Task details: Reproduce word for word the data starting at the line that contains "Contattaci (244, 2537)" and ending at the last line of the data, with both of those lines included.

# start of Supplied information

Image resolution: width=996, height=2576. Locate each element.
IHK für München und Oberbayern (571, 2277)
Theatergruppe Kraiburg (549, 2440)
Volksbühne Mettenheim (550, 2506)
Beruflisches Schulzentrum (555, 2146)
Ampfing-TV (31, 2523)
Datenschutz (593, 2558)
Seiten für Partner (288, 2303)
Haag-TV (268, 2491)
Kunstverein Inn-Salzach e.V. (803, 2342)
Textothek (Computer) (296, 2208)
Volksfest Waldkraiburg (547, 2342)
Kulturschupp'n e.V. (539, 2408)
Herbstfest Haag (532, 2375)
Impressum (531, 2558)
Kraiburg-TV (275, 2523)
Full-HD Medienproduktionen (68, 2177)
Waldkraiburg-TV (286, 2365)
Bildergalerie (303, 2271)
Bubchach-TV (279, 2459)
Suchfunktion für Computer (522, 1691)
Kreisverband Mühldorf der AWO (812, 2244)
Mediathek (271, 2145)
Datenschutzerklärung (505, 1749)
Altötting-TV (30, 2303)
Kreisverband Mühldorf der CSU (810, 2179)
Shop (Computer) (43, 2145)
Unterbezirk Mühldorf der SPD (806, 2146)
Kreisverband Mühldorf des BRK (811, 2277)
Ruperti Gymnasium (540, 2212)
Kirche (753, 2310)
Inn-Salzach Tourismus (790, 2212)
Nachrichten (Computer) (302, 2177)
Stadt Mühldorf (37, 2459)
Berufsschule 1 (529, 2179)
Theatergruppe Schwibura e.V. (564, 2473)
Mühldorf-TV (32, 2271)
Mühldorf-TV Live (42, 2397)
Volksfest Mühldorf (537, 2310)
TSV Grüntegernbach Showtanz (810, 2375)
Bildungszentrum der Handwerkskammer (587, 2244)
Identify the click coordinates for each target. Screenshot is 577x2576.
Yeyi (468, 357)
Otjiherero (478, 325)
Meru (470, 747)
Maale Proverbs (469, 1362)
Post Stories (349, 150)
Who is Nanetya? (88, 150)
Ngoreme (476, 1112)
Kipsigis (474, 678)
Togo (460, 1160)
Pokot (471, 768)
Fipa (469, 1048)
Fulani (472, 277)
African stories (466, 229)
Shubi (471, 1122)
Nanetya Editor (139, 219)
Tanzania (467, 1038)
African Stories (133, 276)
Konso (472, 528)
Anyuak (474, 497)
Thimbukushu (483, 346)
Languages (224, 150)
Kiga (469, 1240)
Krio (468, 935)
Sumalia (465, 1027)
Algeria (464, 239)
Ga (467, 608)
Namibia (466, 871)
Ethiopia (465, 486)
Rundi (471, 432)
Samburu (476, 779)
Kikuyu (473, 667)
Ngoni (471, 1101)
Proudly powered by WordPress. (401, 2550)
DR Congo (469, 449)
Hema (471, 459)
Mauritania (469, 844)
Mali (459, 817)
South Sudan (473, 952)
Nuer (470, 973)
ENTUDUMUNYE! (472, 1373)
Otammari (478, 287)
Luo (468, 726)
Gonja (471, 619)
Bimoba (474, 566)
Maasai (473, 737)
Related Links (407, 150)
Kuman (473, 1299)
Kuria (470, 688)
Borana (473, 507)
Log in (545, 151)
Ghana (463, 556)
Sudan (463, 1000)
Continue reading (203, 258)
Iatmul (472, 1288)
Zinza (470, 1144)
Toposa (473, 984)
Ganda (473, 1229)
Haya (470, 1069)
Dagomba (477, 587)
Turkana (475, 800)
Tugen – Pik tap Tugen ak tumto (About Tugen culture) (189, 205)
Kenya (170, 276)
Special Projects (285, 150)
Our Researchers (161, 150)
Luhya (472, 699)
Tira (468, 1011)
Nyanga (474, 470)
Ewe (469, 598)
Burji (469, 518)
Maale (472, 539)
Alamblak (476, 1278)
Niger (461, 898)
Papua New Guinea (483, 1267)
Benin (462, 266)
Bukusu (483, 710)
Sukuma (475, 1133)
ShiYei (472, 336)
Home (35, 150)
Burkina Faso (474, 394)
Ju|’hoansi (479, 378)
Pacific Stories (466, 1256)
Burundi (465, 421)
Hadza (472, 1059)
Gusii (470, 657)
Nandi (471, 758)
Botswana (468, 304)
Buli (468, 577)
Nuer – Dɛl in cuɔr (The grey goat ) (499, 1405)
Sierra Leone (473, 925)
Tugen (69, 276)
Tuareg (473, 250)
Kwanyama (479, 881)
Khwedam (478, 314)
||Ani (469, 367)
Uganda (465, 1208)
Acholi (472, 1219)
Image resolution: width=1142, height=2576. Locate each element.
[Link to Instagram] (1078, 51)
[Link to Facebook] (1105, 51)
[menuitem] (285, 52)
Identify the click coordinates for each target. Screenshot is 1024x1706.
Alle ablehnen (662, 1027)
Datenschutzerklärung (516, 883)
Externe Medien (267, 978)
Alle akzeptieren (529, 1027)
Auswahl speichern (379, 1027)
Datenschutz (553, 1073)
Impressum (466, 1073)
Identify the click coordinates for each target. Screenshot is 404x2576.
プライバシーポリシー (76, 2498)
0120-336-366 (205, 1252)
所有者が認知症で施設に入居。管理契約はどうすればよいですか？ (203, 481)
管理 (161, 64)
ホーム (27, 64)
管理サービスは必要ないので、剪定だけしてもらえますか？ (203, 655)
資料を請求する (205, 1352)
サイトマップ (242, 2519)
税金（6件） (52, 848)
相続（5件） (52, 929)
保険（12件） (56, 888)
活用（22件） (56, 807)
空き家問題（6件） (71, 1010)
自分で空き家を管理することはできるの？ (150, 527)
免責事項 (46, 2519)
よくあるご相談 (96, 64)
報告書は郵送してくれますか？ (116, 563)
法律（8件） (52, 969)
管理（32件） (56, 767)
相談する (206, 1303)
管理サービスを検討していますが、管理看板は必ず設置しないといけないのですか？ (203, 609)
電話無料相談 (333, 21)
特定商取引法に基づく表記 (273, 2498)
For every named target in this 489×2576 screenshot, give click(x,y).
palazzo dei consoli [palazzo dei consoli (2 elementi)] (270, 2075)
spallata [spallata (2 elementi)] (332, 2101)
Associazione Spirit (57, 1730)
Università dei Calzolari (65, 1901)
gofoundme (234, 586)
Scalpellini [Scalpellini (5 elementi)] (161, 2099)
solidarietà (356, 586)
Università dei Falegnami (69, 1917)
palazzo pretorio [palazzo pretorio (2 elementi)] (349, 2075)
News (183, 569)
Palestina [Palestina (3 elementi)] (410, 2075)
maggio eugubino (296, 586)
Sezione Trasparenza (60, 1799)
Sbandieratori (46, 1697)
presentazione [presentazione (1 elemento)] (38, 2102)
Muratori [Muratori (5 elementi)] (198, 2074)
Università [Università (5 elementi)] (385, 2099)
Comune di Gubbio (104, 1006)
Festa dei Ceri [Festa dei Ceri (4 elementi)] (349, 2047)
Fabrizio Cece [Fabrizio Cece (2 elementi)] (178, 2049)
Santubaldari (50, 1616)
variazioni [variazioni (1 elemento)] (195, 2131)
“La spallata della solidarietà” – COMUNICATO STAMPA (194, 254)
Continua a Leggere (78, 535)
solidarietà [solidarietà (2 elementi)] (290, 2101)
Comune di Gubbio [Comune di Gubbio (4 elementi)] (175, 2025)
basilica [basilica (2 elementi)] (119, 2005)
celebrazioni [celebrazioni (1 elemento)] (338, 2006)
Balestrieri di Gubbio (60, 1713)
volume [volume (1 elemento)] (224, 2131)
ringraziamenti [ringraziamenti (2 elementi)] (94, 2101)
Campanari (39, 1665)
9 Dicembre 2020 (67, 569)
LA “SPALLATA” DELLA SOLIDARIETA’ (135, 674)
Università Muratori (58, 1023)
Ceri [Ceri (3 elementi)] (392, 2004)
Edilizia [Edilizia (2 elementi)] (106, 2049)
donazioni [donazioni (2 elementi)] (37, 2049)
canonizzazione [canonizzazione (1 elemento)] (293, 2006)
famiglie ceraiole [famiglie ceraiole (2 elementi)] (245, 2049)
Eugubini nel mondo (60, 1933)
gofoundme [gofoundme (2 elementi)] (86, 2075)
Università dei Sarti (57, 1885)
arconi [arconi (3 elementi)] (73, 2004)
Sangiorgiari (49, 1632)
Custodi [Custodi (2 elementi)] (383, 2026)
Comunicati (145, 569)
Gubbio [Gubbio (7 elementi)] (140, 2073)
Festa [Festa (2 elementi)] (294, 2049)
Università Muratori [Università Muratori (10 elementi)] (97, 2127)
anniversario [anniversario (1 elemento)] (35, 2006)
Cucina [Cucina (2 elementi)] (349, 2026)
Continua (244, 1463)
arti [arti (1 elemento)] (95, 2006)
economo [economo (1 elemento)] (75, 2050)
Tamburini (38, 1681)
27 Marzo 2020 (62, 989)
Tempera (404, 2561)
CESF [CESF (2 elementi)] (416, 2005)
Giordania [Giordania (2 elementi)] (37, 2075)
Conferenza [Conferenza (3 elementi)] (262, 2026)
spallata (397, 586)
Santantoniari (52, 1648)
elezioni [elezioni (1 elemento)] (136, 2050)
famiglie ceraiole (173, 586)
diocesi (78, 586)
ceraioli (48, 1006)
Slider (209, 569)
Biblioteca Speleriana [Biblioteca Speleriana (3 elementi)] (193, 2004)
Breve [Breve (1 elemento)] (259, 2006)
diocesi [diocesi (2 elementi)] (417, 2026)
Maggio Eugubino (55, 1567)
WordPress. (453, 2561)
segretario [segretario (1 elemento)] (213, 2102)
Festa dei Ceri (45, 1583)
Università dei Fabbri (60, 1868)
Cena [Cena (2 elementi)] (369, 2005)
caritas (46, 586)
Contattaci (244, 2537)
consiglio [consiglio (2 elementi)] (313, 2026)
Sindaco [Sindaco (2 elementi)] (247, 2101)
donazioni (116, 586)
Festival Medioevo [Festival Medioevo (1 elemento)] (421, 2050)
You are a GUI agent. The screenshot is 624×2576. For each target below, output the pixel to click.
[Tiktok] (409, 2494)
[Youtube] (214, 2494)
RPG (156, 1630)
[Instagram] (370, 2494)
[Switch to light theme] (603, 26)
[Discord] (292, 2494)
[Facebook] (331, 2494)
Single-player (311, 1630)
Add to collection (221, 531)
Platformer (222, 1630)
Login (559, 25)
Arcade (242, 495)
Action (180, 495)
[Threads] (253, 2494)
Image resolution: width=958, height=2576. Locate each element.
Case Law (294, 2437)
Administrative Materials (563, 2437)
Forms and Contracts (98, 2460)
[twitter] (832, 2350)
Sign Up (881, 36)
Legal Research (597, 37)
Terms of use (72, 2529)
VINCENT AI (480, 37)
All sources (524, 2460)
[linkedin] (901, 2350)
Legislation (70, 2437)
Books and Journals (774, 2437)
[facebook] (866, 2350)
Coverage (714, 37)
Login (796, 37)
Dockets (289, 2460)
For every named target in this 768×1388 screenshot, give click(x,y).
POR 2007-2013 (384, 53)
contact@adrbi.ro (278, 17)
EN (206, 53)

# end of Supplied information

Written response:
Contattaci (244, 2537)
consiglio [consiglio (2 elementi)] (313, 2026)
Sindaco [Sindaco (2 elementi)] (247, 2101)
donazioni (116, 586)
Festival Medioevo [Festival Medioevo (1 elemento)] (421, 2050)
You are a GUI agent. The screenshot is 624×2576. For each target below, output the pixel to click.
[Tiktok] (409, 2494)
[Youtube] (214, 2494)
RPG (156, 1630)
[Instagram] (370, 2494)
[Switch to light theme] (603, 26)
[Discord] (292, 2494)
[Facebook] (331, 2494)
Single-player (311, 1630)
Add to collection (221, 531)
Platformer (222, 1630)
Login (559, 25)
Arcade (242, 495)
Action (180, 495)
[Threads] (253, 2494)
Image resolution: width=958, height=2576. Locate each element.
Case Law (294, 2437)
Administrative Materials (563, 2437)
Forms and Contracts (98, 2460)
[twitter] (832, 2350)
Sign Up (881, 36)
Legal Research (597, 37)
Terms of use (72, 2529)
VINCENT AI (480, 37)
All sources (524, 2460)
[linkedin] (901, 2350)
Legislation (70, 2437)
Books and Journals (774, 2437)
[facebook] (866, 2350)
Coverage (714, 37)
Login (796, 37)
Dockets (289, 2460)
For every named target in this 768×1388 screenshot, give click(x,y).
POR 2007-2013 (384, 53)
contact@adrbi.ro (278, 17)
EN (206, 53)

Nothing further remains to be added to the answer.